## Goal
Put the stretch from the first line of the rows through the line that contains "Click the Windows" into a Markdown table with the columns Number and Line. Number each line and leave out blank lines.

### Source records ###

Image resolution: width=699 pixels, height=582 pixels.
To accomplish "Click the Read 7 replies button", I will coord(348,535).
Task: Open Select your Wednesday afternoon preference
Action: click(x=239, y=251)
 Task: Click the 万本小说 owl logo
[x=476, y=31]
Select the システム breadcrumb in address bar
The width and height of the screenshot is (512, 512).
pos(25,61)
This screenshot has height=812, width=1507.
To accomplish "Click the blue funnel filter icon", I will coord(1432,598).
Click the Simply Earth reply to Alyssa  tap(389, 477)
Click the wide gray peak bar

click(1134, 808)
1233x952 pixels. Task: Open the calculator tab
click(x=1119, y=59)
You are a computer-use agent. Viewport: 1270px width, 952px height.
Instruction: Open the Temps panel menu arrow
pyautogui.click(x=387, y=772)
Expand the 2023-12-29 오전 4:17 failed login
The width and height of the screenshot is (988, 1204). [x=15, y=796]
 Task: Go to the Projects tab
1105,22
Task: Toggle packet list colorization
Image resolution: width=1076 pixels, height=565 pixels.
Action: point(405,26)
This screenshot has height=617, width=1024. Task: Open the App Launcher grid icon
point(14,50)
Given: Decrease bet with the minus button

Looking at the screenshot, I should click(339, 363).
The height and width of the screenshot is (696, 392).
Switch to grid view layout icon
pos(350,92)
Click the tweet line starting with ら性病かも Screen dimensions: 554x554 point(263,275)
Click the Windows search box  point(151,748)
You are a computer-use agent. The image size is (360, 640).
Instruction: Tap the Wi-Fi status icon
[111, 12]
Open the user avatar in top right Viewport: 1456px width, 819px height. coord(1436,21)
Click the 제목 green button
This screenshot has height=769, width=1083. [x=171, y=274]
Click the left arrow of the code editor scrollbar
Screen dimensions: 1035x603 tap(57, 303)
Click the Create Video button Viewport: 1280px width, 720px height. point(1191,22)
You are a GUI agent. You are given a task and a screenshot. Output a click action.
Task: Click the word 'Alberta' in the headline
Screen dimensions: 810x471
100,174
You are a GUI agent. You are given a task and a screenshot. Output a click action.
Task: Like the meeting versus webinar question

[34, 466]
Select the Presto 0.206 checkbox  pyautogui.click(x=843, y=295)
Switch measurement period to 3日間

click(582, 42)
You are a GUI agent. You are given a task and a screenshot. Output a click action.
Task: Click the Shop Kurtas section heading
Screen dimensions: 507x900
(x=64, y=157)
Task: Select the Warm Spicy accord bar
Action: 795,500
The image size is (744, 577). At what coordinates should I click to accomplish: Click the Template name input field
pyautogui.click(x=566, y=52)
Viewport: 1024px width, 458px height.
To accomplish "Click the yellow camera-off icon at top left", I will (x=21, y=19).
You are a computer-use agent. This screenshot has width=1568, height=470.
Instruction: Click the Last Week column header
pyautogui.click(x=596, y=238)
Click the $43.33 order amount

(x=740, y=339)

###

## Answer
| Number | Line |
|---|---|
| 1 | Image resolution: width=699 pixels, height=582 pixels. |
| 2 | To accomplish "Click the Read 7 replies button", I will coord(348,535). |
| 3 | Task: Open Select your Wednesday afternoon preference |
| 4 | Action: click(x=239, y=251) |
| 5 |  Task: Click the 万本小说 owl logo |
| 6 | [x=476, y=31] |
| 7 | Select the システム breadcrumb in address bar |
| 8 | The width and height of the screenshot is (512, 512). |
| 9 | pos(25,61) |
| 10 | This screenshot has height=812, width=1507. |
| 11 | To accomplish "Click the blue funnel filter icon", I will coord(1432,598). |
| 12 | Click the Simply Earth reply to Alyssa  tap(389, 477) |
| 13 | Click the wide gray peak bar |
| 14 | click(1134, 808) |
| 15 | 1233x952 pixels. Task: Open the calculator tab |
| 16 | click(x=1119, y=59) |
| 17 | You are a computer-use agent. Viewport: 1270px width, 952px height. |
| 18 | Instruction: Open the Temps panel menu arrow |
| 19 | pyautogui.click(x=387, y=772) |
| 20 | Expand the 2023-12-29 오전 4:17 failed login |
| 21 | The width and height of the screenshot is (988, 1204). [x=15, y=796] |
| 22 |  Task: Go to the Projects tab |
| 23 | 1105,22 |
| 24 | Task: Toggle packet list colorization |
| 25 | Image resolution: width=1076 pixels, height=565 pixels. |
| 26 | Action: point(405,26) |
| 27 | This screenshot has height=617, width=1024. Task: Open the App Launcher grid icon |
| 28 | point(14,50) |
| 29 | Given: Decrease bet with the minus button |
| 30 | Looking at the screenshot, I should click(339, 363). |
| 31 | The height and width of the screenshot is (696, 392). |
| 32 | Switch to grid view layout icon |
| 33 | pos(350,92) |
| 34 | Click the tweet line starting with ら性病かも Screen dimensions: 554x554 point(263,275) |
| 35 | Click the Windows search box  point(151,748) |